■ EXERCISE PROMPT: Look through the lines below; wherever the word "computer" appears, copy that line.

***

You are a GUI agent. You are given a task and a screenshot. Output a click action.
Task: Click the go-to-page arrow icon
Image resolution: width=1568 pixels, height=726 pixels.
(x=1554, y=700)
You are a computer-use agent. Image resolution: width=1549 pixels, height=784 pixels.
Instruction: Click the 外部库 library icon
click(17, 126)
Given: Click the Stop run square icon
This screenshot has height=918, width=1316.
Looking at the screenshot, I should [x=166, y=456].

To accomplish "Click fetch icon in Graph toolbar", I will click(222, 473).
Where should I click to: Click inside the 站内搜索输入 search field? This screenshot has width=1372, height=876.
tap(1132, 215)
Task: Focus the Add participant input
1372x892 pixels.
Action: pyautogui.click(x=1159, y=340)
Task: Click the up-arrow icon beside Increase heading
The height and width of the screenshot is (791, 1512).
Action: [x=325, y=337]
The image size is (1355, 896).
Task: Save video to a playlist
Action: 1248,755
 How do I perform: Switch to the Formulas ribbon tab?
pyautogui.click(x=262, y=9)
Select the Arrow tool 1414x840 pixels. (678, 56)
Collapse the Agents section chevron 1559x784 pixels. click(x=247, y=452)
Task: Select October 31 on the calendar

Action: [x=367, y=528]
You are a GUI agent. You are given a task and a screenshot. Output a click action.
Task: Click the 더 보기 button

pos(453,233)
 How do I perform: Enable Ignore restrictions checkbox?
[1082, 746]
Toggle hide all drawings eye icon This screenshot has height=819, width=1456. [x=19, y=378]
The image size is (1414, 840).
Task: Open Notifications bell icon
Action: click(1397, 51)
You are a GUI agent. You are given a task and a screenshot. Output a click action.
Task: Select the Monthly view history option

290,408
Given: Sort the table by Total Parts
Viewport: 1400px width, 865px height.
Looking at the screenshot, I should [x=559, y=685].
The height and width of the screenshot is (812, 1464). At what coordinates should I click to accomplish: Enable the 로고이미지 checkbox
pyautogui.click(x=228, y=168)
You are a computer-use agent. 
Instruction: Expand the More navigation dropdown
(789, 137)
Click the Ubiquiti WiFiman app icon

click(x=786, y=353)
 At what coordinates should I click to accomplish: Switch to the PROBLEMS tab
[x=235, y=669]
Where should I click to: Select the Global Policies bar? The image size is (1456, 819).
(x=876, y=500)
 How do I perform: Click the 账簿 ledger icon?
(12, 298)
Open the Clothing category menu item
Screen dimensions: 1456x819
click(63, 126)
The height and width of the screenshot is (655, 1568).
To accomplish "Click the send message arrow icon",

***

■ YOUR SOLUTION:
You are a computer-use agent. Image resolution: width=1549 pixels, height=784 pixels.
You are a computer-use agent. 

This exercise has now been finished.